DIRECTIONS: Print every record below exactly as written.

----- DATA TO EXAMINE

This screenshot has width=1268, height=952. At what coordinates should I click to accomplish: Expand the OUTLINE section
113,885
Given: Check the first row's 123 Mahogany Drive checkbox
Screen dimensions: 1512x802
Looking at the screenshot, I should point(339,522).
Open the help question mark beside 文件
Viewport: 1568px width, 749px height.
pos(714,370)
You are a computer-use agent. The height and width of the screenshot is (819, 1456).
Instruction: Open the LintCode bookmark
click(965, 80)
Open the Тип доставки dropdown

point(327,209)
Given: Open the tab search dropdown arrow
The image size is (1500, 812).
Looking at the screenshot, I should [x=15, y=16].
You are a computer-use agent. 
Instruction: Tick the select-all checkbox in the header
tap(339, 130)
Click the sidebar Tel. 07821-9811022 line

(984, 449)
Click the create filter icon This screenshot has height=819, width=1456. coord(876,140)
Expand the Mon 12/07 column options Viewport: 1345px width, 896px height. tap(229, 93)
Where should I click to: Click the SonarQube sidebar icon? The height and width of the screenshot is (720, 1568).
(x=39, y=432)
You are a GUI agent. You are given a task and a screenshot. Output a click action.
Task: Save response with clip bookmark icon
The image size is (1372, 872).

----------

EXERCISE RESULT:
This screenshot has width=1268, height=952. At what coordinates should I click to accomplish: Expand the OUTLINE section
113,885
Given: Check the first row's 123 Mahogany Drive checkbox
Screen dimensions: 1512x802
Looking at the screenshot, I should point(339,522).
Open the help question mark beside 文件
Viewport: 1568px width, 749px height.
pos(714,370)
You are a computer-use agent. The height and width of the screenshot is (819, 1456).
Instruction: Open the LintCode bookmark
click(965, 80)
Open the Тип доставки dropdown

point(327,209)
Given: Open the tab search dropdown arrow
The image size is (1500, 812).
Looking at the screenshot, I should [x=15, y=16].
You are a computer-use agent. 
Instruction: Tick the select-all checkbox in the header
tap(339, 130)
Click the sidebar Tel. 07821-9811022 line

(984, 449)
Click the create filter icon This screenshot has height=819, width=1456. coord(876,140)
Expand the Mon 12/07 column options Viewport: 1345px width, 896px height. tap(229, 93)
Where should I click to: Click the SonarQube sidebar icon? The height and width of the screenshot is (720, 1568).
(x=39, y=432)
You are a GUI agent. You are given a task and a screenshot. Output a click action.
Task: Save response with clip bookmark icon
The image size is (1372, 872).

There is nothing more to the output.